The dusty, overcrowded slums of Antananarivo are packed with men in straw hats laying claim to a patch of dirt for the day's hard sell.
Women sit under the shade of rows of brightly coloured umbrellas, beside neat pyramids of vegetables or wicker baskets stuffed with clucking chickens.
The sweet scent of fresh mangoes and the sound of upbeat Malagasy folk music fill the air.
Beneath the bustle, the huge Indian Ocean island has suffered an inflationary crisis with prices of basic foods surging 24 percent in the year to last October, driving the impoverished 17 million population -- the majority of whom live on less than a dollar a day -- deeper into poverty.
Analysts say the price increases were driven by increasing world oil prices and the depreciation of the Malagasy franc last year with import demand surging after duty was exempted on more than 200 imports.
Last November, the price of a loaf of bread shot up 50 percent, and the cost of meat, cooking oil and sugar increased 20 percent.
But for the majority of the population, it is the cost of rice -- the main staple food on the island -- that has caused the most pain, surging by 200 percent last year.
CULTURAL RICE TIES
Madagascar consumes almost 2.5 million tonnes of rice annually, but prices shot up last year when crops were hit by two consecutive cyclones which ripped through the giant island off the coast of East Africa in January and March.
Although foods like potatoes are cheaper than rice, Madagascans say substituting is not an option.
"We can't just eat something else," says 49-year-old cleaner Jeanine Rasoazananay. "Rice is the food that our ancestors ate. That means it is sacred."
Madagascans say strong cultural ties to rice through the ancient cult of ancestor worship make it hard for people in this conservative island nation to change their diet, even in the face of hunger.

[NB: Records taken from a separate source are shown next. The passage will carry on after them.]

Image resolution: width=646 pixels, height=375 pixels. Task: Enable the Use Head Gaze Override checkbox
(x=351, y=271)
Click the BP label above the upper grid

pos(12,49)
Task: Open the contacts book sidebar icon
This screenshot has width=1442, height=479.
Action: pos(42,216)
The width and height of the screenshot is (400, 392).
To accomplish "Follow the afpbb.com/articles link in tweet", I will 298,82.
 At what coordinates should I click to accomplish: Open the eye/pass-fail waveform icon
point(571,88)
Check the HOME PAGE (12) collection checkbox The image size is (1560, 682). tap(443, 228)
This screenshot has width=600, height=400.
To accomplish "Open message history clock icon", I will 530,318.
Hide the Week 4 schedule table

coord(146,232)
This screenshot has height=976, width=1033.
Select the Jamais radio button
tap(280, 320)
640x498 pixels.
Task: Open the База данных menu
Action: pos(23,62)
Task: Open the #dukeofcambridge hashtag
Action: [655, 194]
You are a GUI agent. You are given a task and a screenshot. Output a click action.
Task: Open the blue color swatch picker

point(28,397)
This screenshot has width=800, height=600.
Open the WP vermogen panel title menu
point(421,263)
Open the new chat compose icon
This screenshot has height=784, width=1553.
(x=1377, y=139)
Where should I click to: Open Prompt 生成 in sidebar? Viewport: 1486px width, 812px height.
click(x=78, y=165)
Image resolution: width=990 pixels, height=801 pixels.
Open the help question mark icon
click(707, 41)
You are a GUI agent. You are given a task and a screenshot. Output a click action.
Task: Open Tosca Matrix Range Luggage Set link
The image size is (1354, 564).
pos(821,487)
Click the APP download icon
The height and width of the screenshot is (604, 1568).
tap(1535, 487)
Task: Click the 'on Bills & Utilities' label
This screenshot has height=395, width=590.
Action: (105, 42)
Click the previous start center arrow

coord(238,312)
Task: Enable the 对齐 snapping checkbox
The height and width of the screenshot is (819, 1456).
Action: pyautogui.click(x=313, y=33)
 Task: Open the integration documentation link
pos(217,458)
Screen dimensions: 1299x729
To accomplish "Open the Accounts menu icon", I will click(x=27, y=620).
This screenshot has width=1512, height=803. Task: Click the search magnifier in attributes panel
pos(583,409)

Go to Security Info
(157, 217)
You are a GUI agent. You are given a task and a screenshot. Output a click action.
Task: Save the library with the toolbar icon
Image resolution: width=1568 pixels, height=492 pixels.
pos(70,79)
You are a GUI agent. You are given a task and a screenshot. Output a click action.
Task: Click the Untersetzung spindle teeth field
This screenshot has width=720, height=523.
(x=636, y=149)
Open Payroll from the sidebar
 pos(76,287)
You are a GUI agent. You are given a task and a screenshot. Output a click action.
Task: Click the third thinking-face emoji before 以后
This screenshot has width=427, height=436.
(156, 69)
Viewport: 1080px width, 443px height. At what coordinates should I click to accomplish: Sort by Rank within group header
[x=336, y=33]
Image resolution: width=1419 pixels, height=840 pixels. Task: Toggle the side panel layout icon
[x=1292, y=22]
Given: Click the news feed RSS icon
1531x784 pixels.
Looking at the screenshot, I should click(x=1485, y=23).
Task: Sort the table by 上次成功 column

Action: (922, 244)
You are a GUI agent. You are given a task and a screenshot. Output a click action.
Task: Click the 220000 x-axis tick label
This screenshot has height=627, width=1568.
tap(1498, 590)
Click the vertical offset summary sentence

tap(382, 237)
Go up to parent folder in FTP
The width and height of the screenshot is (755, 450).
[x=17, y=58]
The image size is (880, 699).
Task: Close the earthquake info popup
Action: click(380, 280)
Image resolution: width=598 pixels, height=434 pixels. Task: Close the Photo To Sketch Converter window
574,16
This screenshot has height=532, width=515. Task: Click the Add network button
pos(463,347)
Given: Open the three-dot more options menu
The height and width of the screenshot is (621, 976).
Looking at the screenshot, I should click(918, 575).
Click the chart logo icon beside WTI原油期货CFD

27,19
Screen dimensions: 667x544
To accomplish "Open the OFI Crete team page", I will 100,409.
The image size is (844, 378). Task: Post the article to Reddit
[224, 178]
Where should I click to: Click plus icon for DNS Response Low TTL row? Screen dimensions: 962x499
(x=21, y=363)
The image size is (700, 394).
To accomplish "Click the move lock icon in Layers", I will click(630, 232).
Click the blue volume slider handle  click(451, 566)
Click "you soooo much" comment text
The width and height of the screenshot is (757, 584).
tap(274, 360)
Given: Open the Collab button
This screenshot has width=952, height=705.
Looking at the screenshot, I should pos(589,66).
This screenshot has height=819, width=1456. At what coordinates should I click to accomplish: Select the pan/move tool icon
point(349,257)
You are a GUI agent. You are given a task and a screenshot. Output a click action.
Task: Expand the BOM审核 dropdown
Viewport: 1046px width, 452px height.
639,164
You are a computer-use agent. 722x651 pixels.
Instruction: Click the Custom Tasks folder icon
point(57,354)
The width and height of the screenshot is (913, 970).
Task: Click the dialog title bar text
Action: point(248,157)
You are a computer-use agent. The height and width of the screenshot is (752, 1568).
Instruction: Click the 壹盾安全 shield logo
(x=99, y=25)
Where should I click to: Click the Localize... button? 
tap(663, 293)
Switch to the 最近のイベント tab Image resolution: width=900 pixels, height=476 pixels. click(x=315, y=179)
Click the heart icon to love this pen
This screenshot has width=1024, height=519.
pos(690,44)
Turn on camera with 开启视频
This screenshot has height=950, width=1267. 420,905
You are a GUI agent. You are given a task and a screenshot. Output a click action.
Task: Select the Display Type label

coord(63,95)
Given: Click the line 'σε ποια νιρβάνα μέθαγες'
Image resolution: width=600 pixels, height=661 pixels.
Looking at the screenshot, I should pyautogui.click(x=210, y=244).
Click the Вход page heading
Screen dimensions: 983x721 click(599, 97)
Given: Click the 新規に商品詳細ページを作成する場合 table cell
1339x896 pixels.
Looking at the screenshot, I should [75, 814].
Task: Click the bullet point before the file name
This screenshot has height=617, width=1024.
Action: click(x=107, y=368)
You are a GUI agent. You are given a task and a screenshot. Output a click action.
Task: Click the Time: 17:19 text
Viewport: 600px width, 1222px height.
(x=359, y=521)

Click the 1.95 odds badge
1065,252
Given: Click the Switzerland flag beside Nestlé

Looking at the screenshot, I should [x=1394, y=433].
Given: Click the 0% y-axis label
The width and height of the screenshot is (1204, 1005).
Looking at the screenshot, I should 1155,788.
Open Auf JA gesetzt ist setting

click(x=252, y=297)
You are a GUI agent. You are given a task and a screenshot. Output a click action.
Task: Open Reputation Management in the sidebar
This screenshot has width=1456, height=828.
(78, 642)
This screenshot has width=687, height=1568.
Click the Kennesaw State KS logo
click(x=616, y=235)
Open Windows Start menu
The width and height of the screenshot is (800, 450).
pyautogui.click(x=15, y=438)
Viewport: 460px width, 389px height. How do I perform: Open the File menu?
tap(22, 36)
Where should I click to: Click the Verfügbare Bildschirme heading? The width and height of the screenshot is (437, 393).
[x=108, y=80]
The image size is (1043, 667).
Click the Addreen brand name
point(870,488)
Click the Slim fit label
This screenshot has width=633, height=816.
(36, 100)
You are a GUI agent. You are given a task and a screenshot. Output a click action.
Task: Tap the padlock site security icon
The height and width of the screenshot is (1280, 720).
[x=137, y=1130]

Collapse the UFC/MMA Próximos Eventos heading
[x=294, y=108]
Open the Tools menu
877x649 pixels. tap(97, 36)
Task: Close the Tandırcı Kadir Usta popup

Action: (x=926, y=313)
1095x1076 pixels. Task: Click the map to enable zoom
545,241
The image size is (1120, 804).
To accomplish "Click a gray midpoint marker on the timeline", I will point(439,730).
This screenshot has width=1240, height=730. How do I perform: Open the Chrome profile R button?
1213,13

Reverence for dead ancestors and how they lived is a key part of the island's traditional religious life.
"If we don't eat the ancestors' food, we somehow don't feel right," adds Rasoazananay. "People would rather buy less rice and go hungry than eat something else."
Anger over rising rice prices manifested itself in protests amongst the island's most disaffected with poverty-stricken mothers, army reservists and university students taking to the streets of the capital last June.
In an effort to prevent further unrest, the authorities appealed to rice-growing nations for aid to flood the market and bring prices down.
But traders say the strategy has had limited success.
"The government says they imported 100,000 tonnes of cheap rice from Thailand, but I've only seen this rice once and it was never enough to stop the shortage," says Saina Randriananajato, who owns a rice stall in Antananarivo's Isotry slum.
Prime Minister Jacques Sylla says efforts to make rice cheaper are being hampered by speculators stockpiling rice while they wait for further hikes.
INFLATIONARY CRISIS
Analysts predict Madagascar's inflationary crisis should ease as pressure on the ariary currency, which replaced the Malagasy franc at the start of the year, subsides and oil prices cool down.
"Inflation should start to come down," Damase Andriamanohisoa, secretary general of BNI-Credit Lyonnais, told Reuters. "We expect (the devaluation of the currency) to be less than five percent in a year."
Andriamanohisoa says an expected rebound in exports would support the currency, helping to contain prices.
"Import demand is still growing but exports are growing faster," he said. "Major exports such as vanilla are recovering. Tourism is booming ... with any luck, this year will be a little better."
The last time inflation spiralled was during a political crisis in 2002, when an eight-month political stand-off between former head of state Didier Rastiraka and current President Marc Ravalomanana resulted in the destruction of bridges and blockaded roads to the main port, disrupting supplies and causing serious shortages.
"Then it was hard but we always felt it would end," said Martine Razanadraivo, 35, who owns a market stall selling vegetables. "Now we don't see any end. People can no longer afford to live."